Thursday, December 25, 2008

loneliness on Christmas

Sometimes playing dress-up is far too easy and far too deceiving.  I live six hours from where I grew up in an apartment that I pay for with my paycheck.  After enough of that paycheck flows out to fund corporate America, I have enough left over to fill my empty days and nights (those that aren't spent using my researching, thinking, and paper-writing skills) with more than the appropriate amount of fun.  I own my car (albeit it a paid-for-by-a-check gift from my father), enough technology to keep me semi-current, and a few well-placed designer shoes, sweaters, shoes, scarfs and leather goods.  Except for a few closely-held friends and this online journal that no one reads, I keep my personal feelings and problems to myself.  It is with all of these things that I keep at the end of a micromanaged leash that I can say that at a bare minimum, I leave my house every day feeling a tad more than presentable and the image I project is one of self-confidence and success.

Here's the thing though, it is all a mirage.  I may look and sound like my shit is together, but at the core I feel like I am spinning on a merry-go-round barely able to keep myself on the ride let alone keep the real parts of me (emotions, desires, wishes, obsessions, etc.) from spinning off into oblivion.  Today, my thoughts resound with the phrase "epic fail."  Despite being surrounded by my family, I am essentially alone on Christmas.  I make no secret about the fact that I wish for a partner, someone to share my life with.  I envision something The Family Stone-esque--coming home with a man in tow and having someone to go to bed with, someone special to exchange gifts with, and someone to drive home with.  Not having it is driving me crazy.  My family is driving me crazy and I want classic, old Hollywood love to give my sanity back to me.

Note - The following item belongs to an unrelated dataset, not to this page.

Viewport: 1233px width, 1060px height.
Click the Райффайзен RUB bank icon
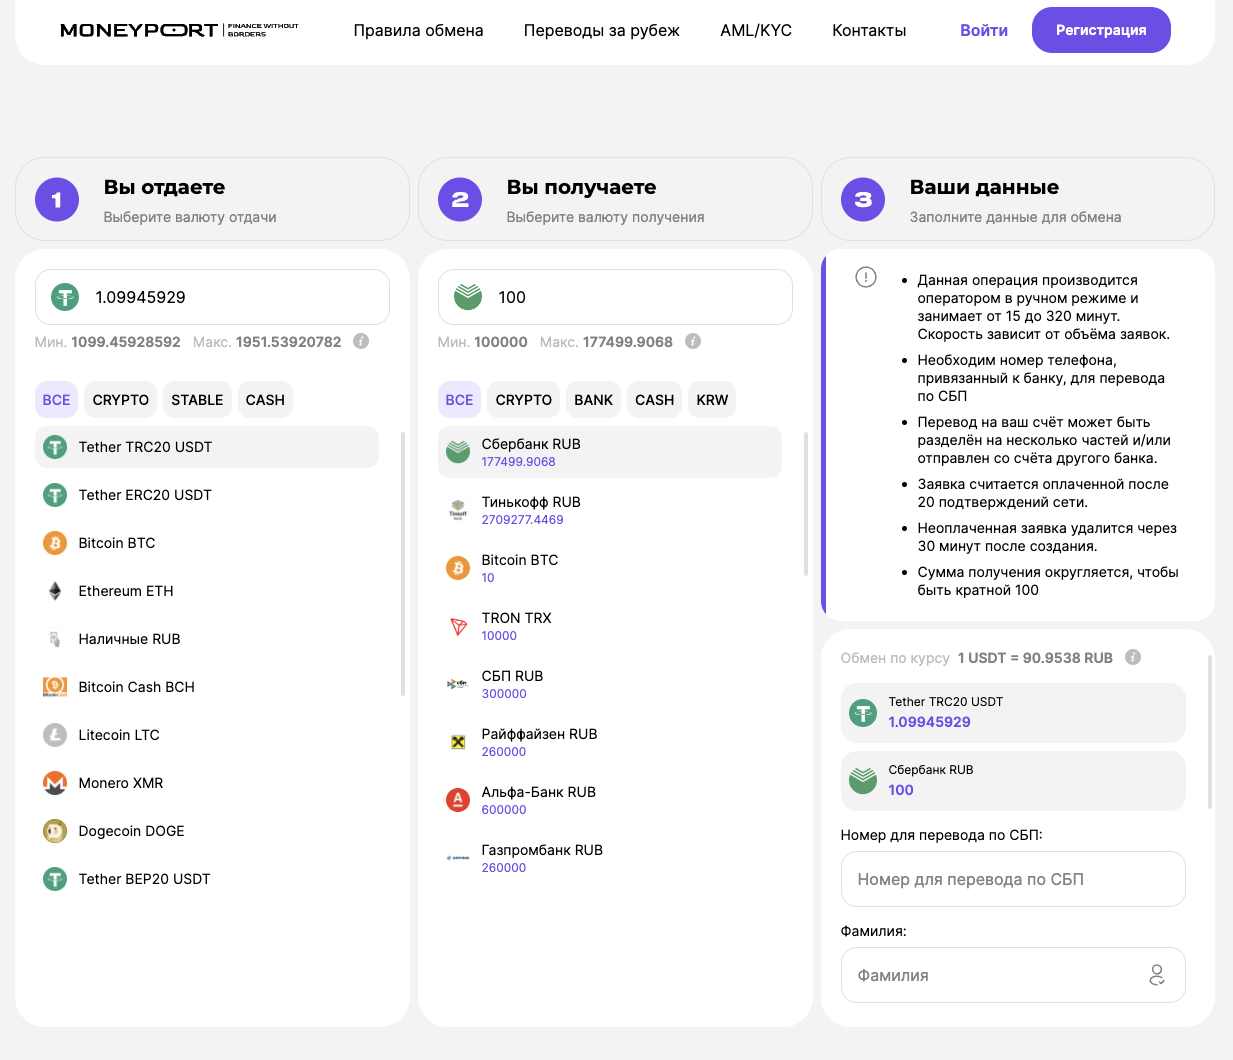click(458, 742)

Perhaps wishing for something before its fruition is the biggest folly and the most telling sign of my immaturity. 

1 comment:

dcinsider said...

Oh Marc, you were the first one to comment on my Blog! In like more than an entire year... Thanks for the advice. I would follow your Blog if I could figure it out...but I'm using dial-up internet and do not have the patience to explore it any further. I just wrote this on someone else's blog thing today...and that is the best advice I think i have received so far..."don't try to find that special someone, be that special someone." Maybe it's not that great but I like it.